Flüchtlingsdebatte: Gibt es wirklich nur noch Gut oder Böse?

Ein Kommentar von Lukas Biesterfeld

Es gibt dieser Tage in der öffentlichen Wahrnehmung nur noch ein bestimmendes Thema: der Flüchtlingsstrom nach Europa. Auch Info-DIREKT kann sich diesem Thema nicht entziehen und lässt daher viele Seiten unzensuriert zu Wort kommen. Eine differenzierte Betrachtung der Flüchtlingsdebatte ist in der aufgeheizten Debatte indes kaum noch möglich. Es scheint nur noch Gut oder Böse zu geben: Entweder man stimmt bedingungslos in das Jubelgeschrei des „Refugees Welcome“ ein, oder man ist ein „Asylgegner“, „Hetzer“ oder gar „Rassist“. Gut oder Böse, Schwarz oder Weiß – dazwischen scheint es nichts mehr zu geben.
Dabei täte es den Menschen gut, wenn an das Thema mit kühlem Kopf und von der Wurzel des Problems herangegangen würde. Das beginnt bei der grundsätzlichen Definition, was denn überhaupt ein Kriegsflüchtling ist und welche gesetzlichen Grundlagen es für seine Behandlung und Aufnahme gibt. Dazu gehört auch die Feststellung, dass eben viele Menschen, die nun nach Europa kommen, diese Voraussetzungen oftmals nicht erfüllen, sondern aus dem Wunsch heraus, in Europa ein besseres Leben führen zu können, auf Wanderschaft sind.
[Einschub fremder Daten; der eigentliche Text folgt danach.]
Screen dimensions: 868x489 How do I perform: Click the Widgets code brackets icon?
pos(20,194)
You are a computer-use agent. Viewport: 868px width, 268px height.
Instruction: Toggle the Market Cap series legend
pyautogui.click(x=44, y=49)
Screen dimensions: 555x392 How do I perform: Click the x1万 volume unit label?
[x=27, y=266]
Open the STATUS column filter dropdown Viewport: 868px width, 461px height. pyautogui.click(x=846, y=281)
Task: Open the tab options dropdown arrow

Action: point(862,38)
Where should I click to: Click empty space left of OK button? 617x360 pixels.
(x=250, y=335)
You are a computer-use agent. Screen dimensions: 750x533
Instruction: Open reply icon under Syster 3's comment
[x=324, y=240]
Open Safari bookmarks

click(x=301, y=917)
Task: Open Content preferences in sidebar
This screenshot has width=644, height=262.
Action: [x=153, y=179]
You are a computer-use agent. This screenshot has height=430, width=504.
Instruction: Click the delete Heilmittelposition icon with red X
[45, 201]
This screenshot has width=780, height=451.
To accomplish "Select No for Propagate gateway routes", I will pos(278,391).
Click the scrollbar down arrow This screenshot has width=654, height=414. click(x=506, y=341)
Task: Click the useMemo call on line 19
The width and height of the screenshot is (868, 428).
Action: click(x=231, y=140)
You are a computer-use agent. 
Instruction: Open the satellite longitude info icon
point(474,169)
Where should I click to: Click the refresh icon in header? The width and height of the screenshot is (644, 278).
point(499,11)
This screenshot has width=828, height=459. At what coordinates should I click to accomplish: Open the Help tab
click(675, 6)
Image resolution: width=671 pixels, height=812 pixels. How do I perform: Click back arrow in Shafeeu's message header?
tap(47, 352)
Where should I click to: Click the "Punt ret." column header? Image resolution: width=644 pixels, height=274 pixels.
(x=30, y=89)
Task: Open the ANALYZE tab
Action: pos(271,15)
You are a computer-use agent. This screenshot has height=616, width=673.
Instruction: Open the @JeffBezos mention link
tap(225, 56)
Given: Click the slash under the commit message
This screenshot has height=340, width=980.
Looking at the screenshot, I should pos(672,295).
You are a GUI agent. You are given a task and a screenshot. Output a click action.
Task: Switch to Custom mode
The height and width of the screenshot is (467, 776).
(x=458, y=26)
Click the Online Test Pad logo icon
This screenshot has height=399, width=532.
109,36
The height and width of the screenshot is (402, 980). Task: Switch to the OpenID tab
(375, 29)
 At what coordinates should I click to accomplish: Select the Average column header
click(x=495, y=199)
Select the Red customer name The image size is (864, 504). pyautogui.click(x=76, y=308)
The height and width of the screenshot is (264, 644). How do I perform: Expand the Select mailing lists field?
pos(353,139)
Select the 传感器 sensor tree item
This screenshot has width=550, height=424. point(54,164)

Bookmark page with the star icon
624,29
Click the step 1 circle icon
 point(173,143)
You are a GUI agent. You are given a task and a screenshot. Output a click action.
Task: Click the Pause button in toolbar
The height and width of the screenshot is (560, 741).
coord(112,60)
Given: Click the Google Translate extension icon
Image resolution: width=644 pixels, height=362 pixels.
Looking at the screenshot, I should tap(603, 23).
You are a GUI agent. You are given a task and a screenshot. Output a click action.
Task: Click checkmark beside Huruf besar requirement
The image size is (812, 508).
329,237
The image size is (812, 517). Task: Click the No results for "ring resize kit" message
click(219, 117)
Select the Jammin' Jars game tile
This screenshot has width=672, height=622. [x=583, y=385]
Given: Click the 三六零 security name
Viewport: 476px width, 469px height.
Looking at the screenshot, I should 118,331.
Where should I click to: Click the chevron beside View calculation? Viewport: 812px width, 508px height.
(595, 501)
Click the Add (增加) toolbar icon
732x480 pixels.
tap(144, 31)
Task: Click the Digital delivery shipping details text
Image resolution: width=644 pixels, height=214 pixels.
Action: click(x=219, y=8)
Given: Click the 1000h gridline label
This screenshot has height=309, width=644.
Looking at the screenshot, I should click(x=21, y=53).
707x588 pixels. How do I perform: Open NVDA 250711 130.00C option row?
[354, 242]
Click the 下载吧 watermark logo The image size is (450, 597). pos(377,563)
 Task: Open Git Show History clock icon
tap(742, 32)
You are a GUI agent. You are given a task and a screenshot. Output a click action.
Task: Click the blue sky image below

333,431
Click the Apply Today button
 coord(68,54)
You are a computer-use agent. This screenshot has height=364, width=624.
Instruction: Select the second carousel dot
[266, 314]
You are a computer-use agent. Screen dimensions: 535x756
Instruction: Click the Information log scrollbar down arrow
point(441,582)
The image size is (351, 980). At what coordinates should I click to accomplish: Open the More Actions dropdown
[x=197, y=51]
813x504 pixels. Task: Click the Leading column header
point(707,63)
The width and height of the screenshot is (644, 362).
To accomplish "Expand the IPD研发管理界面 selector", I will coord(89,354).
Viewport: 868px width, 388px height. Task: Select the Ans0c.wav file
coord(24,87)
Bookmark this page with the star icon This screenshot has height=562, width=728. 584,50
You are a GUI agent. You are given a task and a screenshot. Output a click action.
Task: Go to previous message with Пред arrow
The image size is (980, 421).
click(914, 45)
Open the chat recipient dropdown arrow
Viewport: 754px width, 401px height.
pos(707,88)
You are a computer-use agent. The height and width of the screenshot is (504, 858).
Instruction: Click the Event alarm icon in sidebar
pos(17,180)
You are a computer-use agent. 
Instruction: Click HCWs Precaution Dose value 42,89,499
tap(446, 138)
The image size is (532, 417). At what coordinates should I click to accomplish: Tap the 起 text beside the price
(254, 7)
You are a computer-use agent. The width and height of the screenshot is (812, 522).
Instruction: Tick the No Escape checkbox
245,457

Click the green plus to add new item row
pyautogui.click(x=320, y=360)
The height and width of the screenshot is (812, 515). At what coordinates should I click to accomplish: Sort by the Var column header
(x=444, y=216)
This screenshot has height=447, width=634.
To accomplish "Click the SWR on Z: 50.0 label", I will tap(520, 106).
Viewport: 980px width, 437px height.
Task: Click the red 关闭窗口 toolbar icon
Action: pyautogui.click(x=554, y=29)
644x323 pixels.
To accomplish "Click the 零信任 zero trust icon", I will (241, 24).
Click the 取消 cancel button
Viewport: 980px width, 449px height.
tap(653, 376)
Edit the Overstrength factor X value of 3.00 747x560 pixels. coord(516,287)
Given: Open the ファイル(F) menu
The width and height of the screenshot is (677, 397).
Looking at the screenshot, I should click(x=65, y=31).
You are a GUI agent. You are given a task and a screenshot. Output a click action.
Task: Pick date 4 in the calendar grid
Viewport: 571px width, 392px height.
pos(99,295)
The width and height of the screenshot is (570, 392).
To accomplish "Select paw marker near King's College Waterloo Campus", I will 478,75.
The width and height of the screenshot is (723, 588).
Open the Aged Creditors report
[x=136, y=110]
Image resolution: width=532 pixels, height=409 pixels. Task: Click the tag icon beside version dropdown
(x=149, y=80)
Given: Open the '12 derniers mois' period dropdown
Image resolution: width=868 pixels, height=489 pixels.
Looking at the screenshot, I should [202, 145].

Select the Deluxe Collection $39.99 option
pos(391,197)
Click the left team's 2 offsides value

Dass jemand sein Land verlässt, weil Krieg und Not herrschen, ist natürlich verständlich. Ebenso verständlich ist aber auch der Wunsch, sich wirtschaftlich zu verbessern und daher sein Land zu verlassen. Verstärkt wird dieser Wunsch noch durch die global vernetzte Medienlandschaft, die Konsumwünsche bei ärmeren Völkern erzeugt und zur Wanderungsbewegung beiträgt.
Es ist daher wenig hilfreich, die Einwanderer zu verteufeln – genauso wenig hilfreich ist es aber, sie zu vergöttern. Letztlich bleibt die Erkenntnis, dass die Menschen, die unter dem Begriff „Kriegsflüchtling“ nach Europa kommen, nicht das Leben bei uns finden werden, das sie sich erhofft haben. Sie werden doppelt ausgenutzt und ausgebeutet: Von einer skrupellosen Asylindustrie, die am Leid der Menschen verdient, indem staatliche Gelder für die Flüchtlingsbetreuung und die Unterbringung kassiert werden. Sie werden ausgenutzt von der globalen Wirtschaft, die in den Flüchtlingsströmen ein willkommenes Mittel zur Lohndrückung in den westlichen Industriestaaten sehen könnte. Die Gefahr besteht, dass diese Menschen, deren Ausbildung oftmals nicht mit westlichen Standards verglichen werden kann, auf dem Arbeitsmarkt der westlichen kapitalistischen Staaten als neues „Lumpenproletariat“ in Getthos landen und als soziale „Spielmasse“ für verschiedene Interessengruppen herhalten müssen.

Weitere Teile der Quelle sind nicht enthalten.